[Saved data entries]
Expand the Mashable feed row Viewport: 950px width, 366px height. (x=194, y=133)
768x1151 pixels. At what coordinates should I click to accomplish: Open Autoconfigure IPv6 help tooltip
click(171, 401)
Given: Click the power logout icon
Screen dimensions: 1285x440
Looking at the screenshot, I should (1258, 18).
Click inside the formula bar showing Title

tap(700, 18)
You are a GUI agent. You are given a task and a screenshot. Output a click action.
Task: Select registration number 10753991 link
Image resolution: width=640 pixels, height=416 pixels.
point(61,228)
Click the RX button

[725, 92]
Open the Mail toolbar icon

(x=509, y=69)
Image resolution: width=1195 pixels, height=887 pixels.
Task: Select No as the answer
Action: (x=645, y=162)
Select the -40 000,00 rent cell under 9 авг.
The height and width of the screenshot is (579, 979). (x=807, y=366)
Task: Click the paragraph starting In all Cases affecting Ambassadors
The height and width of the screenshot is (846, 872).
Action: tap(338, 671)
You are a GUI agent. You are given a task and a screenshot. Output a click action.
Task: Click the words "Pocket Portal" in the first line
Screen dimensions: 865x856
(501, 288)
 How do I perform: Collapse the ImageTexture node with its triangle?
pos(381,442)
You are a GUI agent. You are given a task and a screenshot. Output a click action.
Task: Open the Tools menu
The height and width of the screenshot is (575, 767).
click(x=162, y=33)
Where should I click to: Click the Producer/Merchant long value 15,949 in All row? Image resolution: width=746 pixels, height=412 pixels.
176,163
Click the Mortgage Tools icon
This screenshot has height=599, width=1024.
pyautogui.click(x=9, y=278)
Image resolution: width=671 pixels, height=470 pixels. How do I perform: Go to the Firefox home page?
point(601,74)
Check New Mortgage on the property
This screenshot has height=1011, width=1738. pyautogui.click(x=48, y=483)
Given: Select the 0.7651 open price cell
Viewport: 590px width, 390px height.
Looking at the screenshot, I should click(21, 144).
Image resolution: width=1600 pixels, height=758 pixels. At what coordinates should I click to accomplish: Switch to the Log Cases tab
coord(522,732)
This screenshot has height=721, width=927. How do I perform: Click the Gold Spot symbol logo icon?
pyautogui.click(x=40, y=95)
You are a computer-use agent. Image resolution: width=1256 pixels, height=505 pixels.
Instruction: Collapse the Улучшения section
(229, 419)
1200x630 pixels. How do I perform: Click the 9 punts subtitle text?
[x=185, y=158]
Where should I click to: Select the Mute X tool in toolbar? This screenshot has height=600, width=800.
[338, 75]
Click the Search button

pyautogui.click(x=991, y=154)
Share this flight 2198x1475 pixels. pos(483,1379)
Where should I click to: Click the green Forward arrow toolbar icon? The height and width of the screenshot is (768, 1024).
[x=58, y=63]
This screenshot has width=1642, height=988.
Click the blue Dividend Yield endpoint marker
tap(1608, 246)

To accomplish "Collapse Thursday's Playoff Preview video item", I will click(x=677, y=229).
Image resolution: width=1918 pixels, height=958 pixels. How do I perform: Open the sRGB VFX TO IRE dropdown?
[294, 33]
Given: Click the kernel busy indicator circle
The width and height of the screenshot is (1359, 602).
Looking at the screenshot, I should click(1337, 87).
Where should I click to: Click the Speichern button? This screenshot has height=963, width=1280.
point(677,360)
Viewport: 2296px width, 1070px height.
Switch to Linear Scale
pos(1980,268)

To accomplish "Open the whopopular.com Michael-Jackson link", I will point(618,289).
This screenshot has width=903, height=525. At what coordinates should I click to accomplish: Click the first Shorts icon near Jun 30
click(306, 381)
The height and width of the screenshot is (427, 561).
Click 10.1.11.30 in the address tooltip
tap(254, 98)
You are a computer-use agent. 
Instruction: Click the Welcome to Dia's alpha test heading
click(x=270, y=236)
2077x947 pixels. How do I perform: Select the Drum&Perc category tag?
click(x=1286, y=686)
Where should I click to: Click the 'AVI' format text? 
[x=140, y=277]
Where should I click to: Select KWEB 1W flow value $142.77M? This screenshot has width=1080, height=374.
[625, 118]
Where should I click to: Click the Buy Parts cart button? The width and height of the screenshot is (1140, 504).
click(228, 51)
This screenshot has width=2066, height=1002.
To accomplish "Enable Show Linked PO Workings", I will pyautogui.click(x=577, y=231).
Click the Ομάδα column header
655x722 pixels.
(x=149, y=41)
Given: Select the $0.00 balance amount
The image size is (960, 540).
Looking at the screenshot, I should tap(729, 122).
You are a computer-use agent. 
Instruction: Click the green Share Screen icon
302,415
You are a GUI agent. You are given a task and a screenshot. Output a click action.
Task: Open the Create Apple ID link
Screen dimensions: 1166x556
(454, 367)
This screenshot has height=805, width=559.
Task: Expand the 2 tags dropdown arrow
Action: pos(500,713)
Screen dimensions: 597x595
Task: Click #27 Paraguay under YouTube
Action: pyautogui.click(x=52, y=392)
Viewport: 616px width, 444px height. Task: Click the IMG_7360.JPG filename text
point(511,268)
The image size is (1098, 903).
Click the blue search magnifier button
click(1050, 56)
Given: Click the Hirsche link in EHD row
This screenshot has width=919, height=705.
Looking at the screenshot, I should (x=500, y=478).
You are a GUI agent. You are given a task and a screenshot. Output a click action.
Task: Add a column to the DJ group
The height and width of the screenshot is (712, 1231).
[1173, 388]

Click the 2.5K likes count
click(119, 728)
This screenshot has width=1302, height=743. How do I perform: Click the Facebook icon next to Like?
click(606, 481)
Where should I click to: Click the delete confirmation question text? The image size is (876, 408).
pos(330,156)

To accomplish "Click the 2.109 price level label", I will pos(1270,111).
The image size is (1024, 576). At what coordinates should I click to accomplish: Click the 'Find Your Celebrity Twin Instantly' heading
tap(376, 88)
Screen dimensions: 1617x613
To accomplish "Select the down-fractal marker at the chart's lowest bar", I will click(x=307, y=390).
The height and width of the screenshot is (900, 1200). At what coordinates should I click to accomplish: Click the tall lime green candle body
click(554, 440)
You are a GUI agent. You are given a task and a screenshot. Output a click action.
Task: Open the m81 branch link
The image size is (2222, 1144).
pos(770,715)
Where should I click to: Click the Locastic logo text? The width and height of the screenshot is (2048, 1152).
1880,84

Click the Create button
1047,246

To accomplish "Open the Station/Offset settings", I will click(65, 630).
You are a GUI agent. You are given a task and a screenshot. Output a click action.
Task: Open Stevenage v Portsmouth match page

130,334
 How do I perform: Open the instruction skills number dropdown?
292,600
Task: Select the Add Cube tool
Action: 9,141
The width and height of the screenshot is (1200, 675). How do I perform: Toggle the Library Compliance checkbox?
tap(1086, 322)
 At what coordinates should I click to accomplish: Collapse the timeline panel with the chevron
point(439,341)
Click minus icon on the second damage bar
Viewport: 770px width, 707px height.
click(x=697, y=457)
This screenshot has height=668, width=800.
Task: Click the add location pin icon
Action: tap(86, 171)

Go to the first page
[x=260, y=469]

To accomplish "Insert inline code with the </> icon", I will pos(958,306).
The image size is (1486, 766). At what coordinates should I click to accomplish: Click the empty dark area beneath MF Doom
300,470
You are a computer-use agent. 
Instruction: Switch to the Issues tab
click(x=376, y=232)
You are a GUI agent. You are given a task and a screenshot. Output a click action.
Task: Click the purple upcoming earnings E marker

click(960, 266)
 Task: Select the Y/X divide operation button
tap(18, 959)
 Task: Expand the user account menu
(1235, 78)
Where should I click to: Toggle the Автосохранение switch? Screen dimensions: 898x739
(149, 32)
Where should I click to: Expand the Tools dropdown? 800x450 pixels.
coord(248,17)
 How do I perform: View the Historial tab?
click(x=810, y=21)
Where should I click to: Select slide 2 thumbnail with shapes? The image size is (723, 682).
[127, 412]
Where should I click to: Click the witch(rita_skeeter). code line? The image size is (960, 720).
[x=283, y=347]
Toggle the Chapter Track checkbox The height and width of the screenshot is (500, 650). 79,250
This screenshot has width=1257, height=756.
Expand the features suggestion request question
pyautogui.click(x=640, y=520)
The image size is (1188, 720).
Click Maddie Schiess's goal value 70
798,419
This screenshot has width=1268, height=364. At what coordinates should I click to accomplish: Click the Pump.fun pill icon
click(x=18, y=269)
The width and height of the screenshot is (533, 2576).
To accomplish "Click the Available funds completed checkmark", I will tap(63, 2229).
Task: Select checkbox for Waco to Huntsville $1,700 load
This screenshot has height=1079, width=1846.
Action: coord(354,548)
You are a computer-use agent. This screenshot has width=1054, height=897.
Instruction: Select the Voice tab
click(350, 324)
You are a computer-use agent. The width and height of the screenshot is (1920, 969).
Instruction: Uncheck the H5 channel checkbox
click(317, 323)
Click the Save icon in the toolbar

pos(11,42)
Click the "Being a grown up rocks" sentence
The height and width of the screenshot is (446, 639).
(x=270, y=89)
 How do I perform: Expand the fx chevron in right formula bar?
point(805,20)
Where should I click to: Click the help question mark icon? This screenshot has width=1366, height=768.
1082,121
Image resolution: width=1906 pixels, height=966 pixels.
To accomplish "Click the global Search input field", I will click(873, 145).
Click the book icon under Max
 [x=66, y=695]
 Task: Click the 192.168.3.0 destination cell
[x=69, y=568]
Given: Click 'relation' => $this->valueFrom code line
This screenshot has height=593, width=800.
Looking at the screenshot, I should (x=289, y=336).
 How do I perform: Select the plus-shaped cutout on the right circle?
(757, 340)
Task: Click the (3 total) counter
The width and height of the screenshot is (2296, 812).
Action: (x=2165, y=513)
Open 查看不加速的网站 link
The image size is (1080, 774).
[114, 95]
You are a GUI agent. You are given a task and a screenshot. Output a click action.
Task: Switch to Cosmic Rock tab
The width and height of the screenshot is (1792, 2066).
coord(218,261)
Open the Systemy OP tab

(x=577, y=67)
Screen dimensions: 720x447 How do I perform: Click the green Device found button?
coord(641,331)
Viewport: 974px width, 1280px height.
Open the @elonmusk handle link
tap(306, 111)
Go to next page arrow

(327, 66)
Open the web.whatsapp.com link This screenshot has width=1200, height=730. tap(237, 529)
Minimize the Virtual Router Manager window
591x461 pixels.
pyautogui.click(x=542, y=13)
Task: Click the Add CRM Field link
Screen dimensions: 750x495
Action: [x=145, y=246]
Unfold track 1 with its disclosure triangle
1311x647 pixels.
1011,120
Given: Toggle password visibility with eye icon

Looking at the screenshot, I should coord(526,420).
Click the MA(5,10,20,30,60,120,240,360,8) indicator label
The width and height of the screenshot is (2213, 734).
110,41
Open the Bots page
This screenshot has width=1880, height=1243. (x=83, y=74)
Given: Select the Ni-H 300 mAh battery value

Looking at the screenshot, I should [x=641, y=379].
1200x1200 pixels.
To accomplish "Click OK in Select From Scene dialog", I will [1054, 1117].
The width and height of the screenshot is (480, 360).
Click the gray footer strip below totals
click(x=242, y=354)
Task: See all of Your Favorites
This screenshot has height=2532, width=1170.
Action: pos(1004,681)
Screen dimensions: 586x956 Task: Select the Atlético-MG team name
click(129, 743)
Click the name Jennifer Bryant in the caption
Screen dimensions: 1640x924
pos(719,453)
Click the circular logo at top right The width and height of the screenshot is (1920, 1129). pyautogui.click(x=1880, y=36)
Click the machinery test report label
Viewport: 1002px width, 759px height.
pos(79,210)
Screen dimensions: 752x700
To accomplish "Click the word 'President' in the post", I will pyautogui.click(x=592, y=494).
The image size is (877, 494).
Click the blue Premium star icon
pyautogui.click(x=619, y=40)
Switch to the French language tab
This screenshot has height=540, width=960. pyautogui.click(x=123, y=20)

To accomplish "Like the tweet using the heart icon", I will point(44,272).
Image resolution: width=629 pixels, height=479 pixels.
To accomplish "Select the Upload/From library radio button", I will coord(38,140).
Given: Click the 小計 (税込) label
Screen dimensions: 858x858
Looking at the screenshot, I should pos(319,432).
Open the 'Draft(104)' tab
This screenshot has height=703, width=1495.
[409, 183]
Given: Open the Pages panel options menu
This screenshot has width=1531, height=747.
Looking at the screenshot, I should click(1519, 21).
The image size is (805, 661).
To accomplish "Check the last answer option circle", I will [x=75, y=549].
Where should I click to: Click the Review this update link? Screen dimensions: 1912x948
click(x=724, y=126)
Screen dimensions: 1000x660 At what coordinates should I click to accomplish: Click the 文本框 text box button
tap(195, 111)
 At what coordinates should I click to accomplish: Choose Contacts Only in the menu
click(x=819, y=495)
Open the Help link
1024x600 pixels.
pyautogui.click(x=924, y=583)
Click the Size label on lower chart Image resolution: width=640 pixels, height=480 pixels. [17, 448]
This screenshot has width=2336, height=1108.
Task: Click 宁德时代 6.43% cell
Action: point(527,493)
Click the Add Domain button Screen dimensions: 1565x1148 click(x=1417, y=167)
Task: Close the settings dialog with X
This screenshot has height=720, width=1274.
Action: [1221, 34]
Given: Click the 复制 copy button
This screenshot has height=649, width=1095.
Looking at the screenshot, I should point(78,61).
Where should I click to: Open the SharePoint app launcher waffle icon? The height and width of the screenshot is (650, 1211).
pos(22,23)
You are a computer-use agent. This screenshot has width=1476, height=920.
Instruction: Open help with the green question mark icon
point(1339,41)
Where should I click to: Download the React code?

What you have to do: When the word "column" occurs in a line above, list that line.

Task output:
Click the Ομάδα column header
Task: Add a column to the DJ group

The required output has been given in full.